Material to process
------------------------------------
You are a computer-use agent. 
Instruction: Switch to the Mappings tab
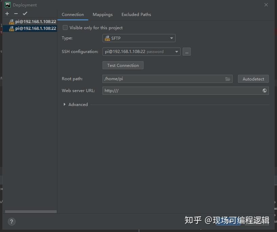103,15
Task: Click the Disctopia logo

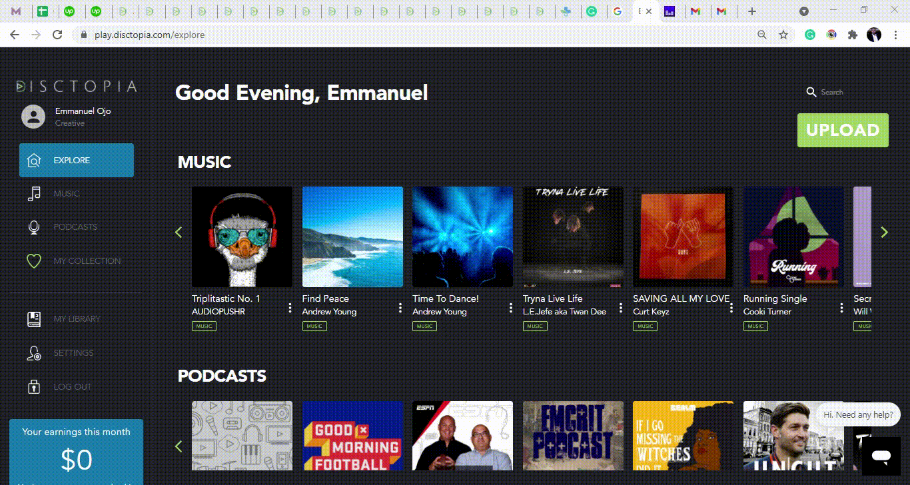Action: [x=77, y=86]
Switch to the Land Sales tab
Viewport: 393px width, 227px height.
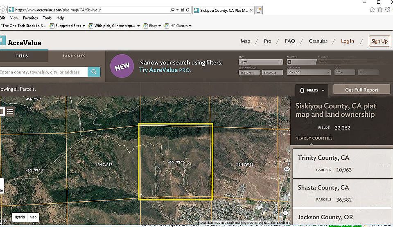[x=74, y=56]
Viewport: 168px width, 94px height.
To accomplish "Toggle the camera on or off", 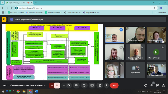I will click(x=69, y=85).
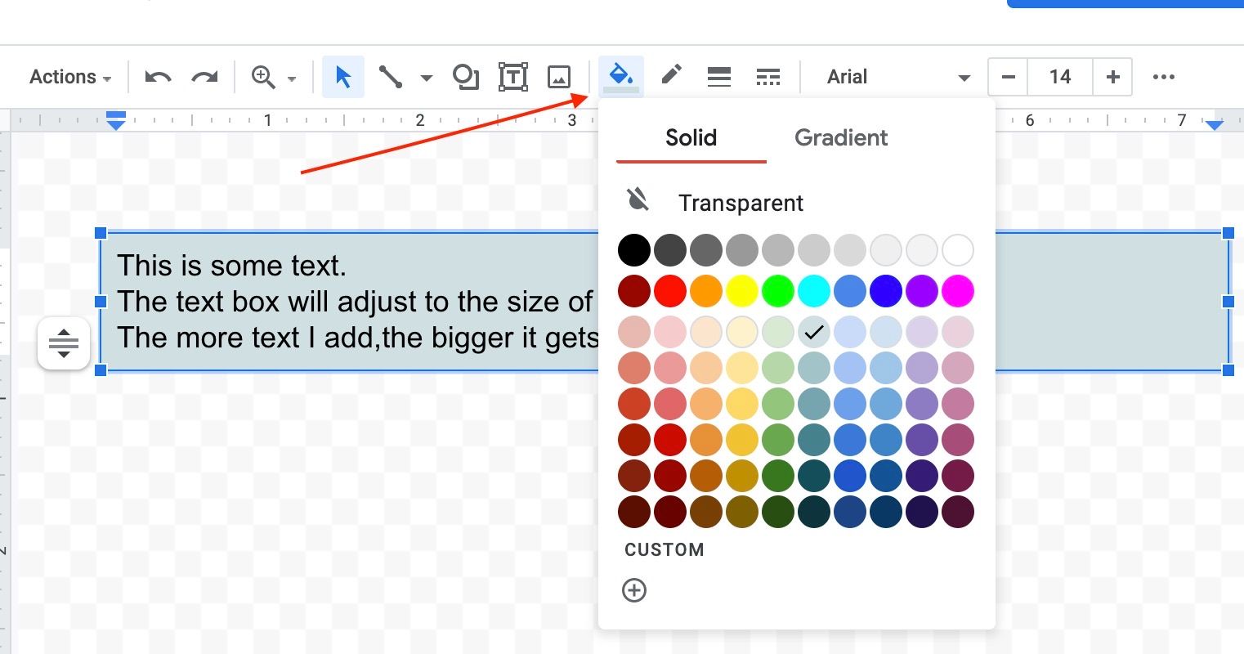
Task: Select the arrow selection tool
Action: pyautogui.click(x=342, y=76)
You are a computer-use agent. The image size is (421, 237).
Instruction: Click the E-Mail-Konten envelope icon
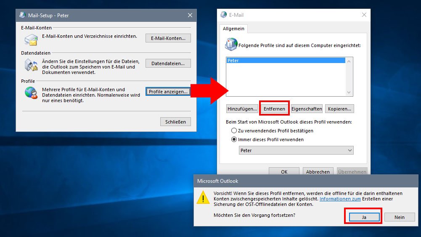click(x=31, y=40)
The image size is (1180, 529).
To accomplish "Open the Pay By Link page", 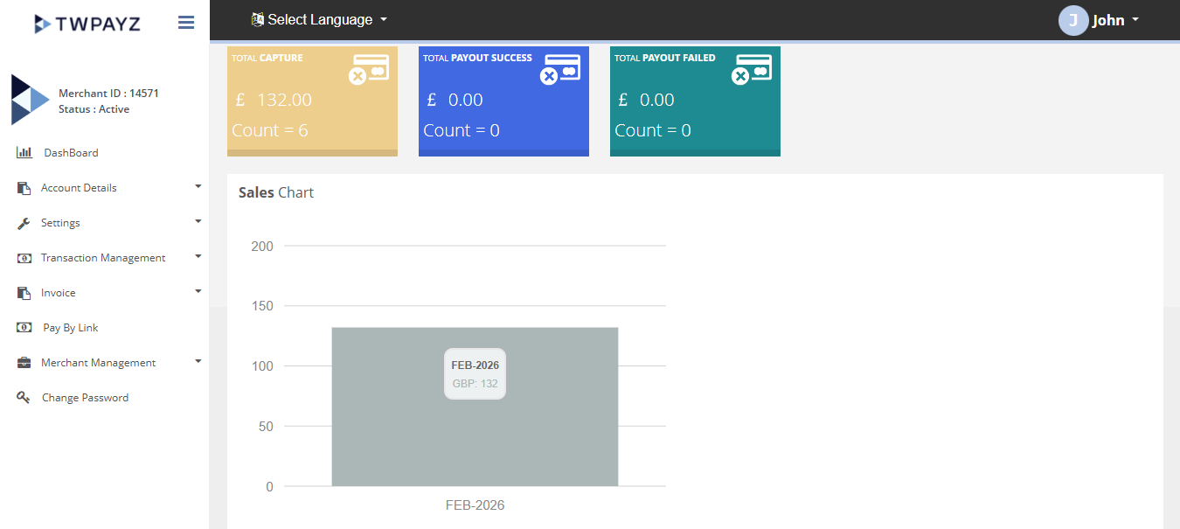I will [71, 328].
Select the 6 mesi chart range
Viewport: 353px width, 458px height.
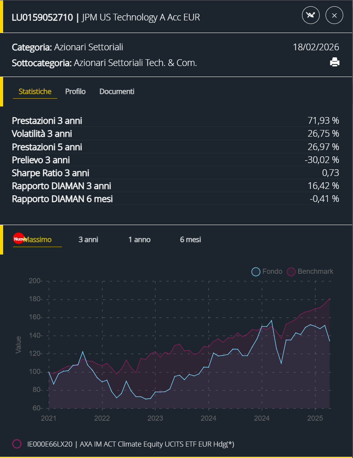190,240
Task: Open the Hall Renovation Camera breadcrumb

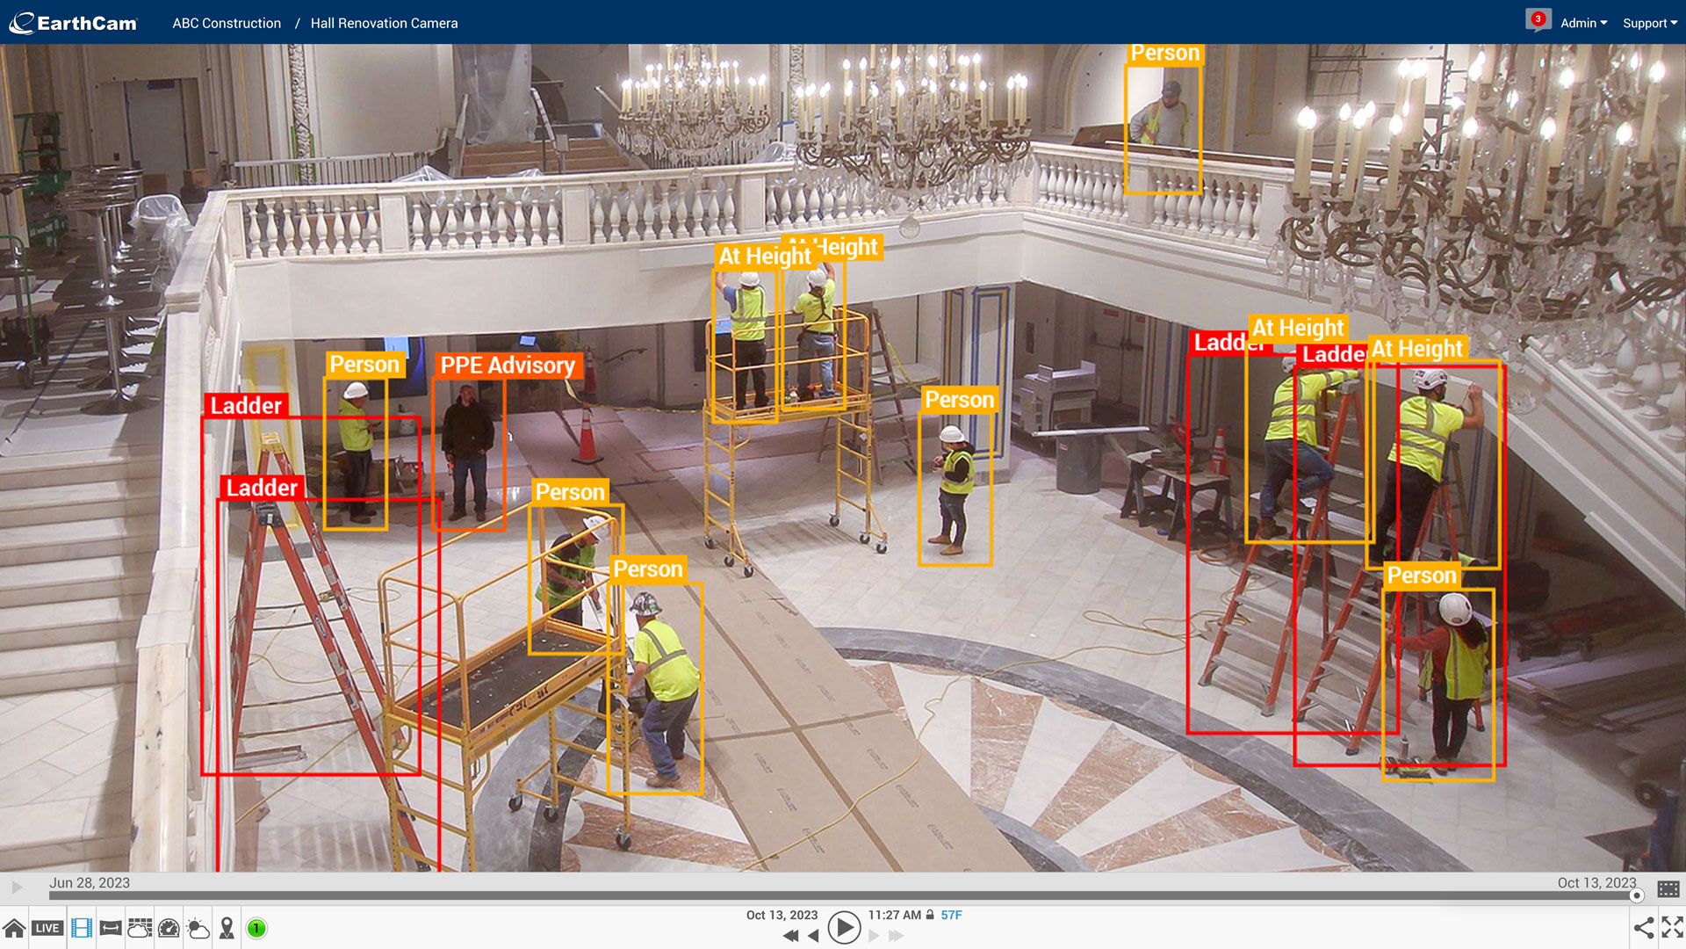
------------------------------------
Directions for this task
Starting at the line containing "Task: Click the Disctopia logo" and ending at the line containing "[x=74, y=56]", give the listing as a Markdown table with columns Number and Record line, leaving out blank lines and pictures.

Solution to the exercise
| Number | Record line |
|---|---|
| 1 | Task: Click the Disctopia logo |
| 2 | Action: [x=77, y=86] |
| 3 | Switch to the Land Sales tab |
| 4 | Viewport: 393px width, 227px height. |
| 5 | [x=74, y=56] |